--- Begin DATA SHOWN ---

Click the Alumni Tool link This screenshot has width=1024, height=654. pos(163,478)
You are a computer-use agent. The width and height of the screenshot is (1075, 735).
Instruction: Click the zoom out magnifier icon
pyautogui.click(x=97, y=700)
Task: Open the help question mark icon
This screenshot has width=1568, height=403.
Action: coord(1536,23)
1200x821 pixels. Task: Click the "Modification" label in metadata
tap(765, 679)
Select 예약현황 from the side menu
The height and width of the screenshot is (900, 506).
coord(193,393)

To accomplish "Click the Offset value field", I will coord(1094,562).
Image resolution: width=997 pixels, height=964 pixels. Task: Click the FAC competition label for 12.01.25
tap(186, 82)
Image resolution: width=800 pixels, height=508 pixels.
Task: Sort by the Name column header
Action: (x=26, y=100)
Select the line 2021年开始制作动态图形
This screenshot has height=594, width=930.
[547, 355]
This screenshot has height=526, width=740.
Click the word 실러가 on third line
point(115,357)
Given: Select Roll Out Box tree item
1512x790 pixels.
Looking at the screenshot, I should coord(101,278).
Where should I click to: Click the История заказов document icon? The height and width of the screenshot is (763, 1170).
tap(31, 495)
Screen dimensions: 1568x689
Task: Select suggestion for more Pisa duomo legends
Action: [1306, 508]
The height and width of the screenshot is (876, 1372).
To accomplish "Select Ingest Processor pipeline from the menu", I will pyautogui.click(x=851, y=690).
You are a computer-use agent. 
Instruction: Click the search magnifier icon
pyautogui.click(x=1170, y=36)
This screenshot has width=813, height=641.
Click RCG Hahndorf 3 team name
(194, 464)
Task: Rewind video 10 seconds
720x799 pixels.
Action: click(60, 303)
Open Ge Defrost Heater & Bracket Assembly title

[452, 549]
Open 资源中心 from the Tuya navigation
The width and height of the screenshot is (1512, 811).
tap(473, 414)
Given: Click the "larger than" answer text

--- End DATA SHOWN ---

» DIRECTIVE
Could you update the material above so that each "magnifier" becomes "lens", with nothing else changed?

» SOLUTION
Click the Alumni Tool link This screenshot has width=1024, height=654. pos(163,478)
You are a computer-use agent. The width and height of the screenshot is (1075, 735).
Instruction: Click the zoom out lens icon
pyautogui.click(x=97, y=700)
Task: Open the help question mark icon
This screenshot has width=1568, height=403.
Action: coord(1536,23)
1200x821 pixels. Task: Click the "Modification" label in metadata
tap(765, 679)
Select 예약현황 from the side menu
The height and width of the screenshot is (900, 506).
coord(193,393)

To accomplish "Click the Offset value field", I will coord(1094,562).
Image resolution: width=997 pixels, height=964 pixels. Task: Click the FAC competition label for 12.01.25
tap(186, 82)
Image resolution: width=800 pixels, height=508 pixels.
Task: Sort by the Name column header
Action: (x=26, y=100)
Select the line 2021年开始制作动态图形
This screenshot has height=594, width=930.
[547, 355]
This screenshot has height=526, width=740.
Click the word 실러가 on third line
point(115,357)
Given: Select Roll Out Box tree item
1512x790 pixels.
Looking at the screenshot, I should coord(101,278).
Where should I click to: Click the История заказов document icon? The height and width of the screenshot is (763, 1170).
tap(31, 495)
Screen dimensions: 1568x689
Task: Select suggestion for more Pisa duomo legends
Action: [1306, 508]
The height and width of the screenshot is (876, 1372).
To accomplish "Select Ingest Processor pipeline from the menu", I will pyautogui.click(x=851, y=690).
You are a computer-use agent. 
Instruction: Click the search lens icon
pyautogui.click(x=1170, y=36)
This screenshot has width=813, height=641.
Click RCG Hahndorf 3 team name
(194, 464)
Task: Rewind video 10 seconds
720x799 pixels.
Action: click(60, 303)
Open Ge Defrost Heater & Bracket Assembly title

[452, 549]
Open 资源中心 from the Tuya navigation
The width and height of the screenshot is (1512, 811).
tap(473, 414)
Given: Click the "larger than" answer text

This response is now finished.